** Ausgangstext **

Samstag, 20. Februar 2016

Essen als Stress

"Ants on a Shrimp" ist aus meiner Sicht ein Dokumentarfilm über einen subtil-agierenden Küchendiktator, der etwas leitet, was manche Menschen als das beste Restaurant der Welt beschreiben.
Mein Sicht: Der Mann hat sicher Ahnung wie von Aromen, Zubereitungsarten, Konsistenzen, Planzen usw. von Genuss hat er höchstwahrscheinlich keine Ahnung.

Wir begleiten im Film den Umzug des Restaurants "Noma" von Kopenhagen nach Tokyo. Rene Redzepi, der Küchenchef des "Noma" ist bekannt für eine Küche, die radikal an Ort und Zeit gebunden ist. (Beispiel: Da es in Dänemark keine Zitronen gibt, hat er sich auf die Suche nach einer anderen säuregebenden Essenz gemacht. Gefunden hat er sie in den Waldameisen.)

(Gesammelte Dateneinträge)
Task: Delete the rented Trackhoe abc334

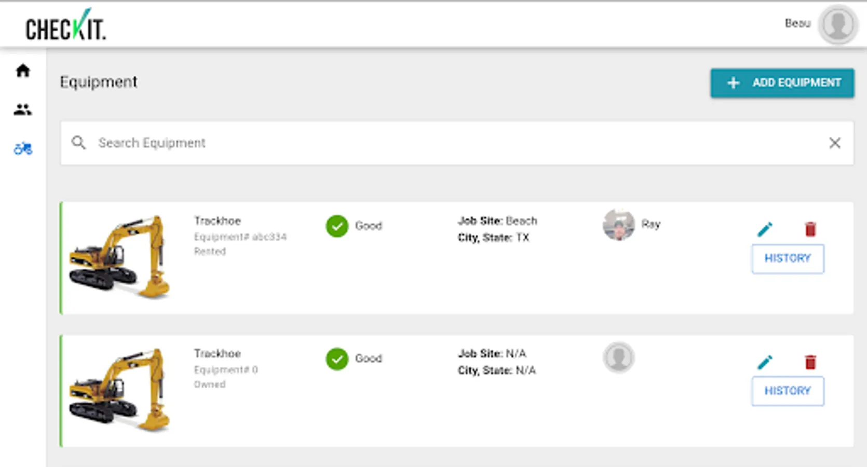Action: click(810, 229)
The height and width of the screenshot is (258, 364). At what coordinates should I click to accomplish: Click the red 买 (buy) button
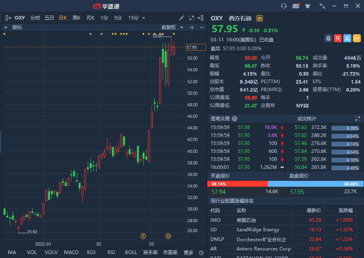coord(338,38)
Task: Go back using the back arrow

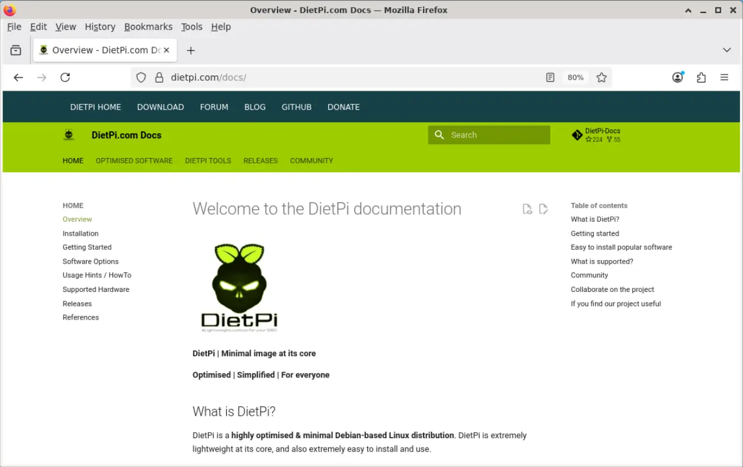Action: pyautogui.click(x=18, y=77)
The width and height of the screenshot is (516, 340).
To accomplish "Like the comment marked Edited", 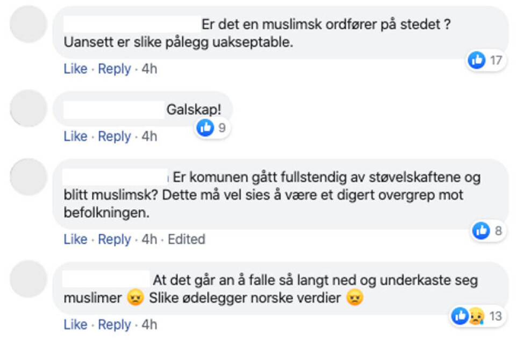I will (75, 239).
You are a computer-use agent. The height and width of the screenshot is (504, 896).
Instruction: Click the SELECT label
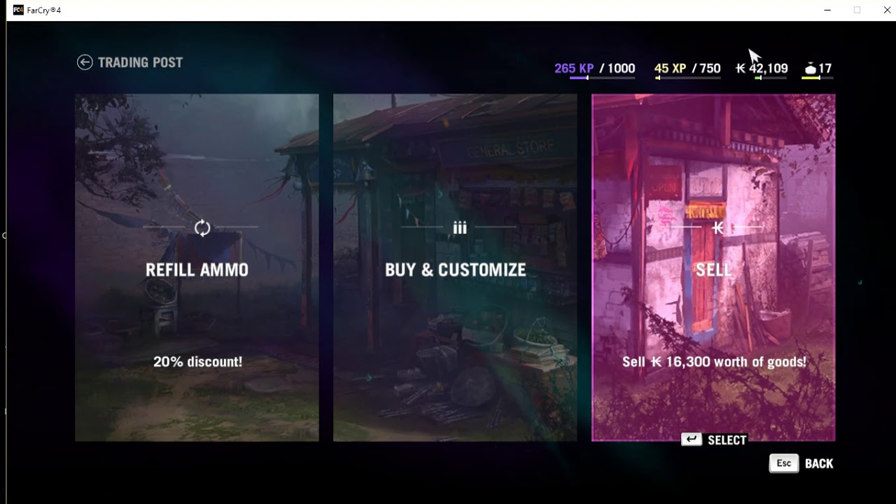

** Aufgabe A **
Schreiben Sie aus dem Ausgangstext die Stelle wortgetreu ab, die bei „Samstag, 20. Februar“ beginnt und nach „höchstwahrscheinlich keine Ahnung.“ endet.
** Aufgabe B **
Prüfen Sie anhand des Ausgangstextes, ob die folgenden Aussagen zutreffen, und antworten Sie jeweils mit Ja oder Nein sowie den entscheidenden Worten des Textes im genauen Wortlaut:
(i) Im Film zieht das Restaurant „Noma“ von Kopenhagen nach Tokyo um.
(ii) Rene Redzepi hat die säuregebende Essenz in Zitronen gefunden.
(iii) Manche Menschen halten das Restaurant für das beste der Welt.

** Lösung A **
Samstag, 20. Februar 2016

Essen als Stress

"Ants on a Shrimp" ist aus meiner Sicht ein Dokumentarfilm über einen subtil-agierenden Küchendiktator, der etwas leitet, was manche Menschen als das beste Restaurant der Welt beschreiben.
Mein Sicht: Der Mann hat sicher Ahnung wie von Aromen, Zubereitungsarten, Konsistenzen, Planzen usw. von Genuss hat er höchstwahrscheinlich keine Ahnung.

** Lösung B **
(i) Ja: „Wir begleiten im Film den Umzug des Restaurants "Noma" von Kopenhagen nach Tokyo.“
(ii) Nein: „Gefunden hat er sie in den Waldameisen.“
(iii) Ja: „was manche Menschen als das beste Restaurant der Welt beschreiben“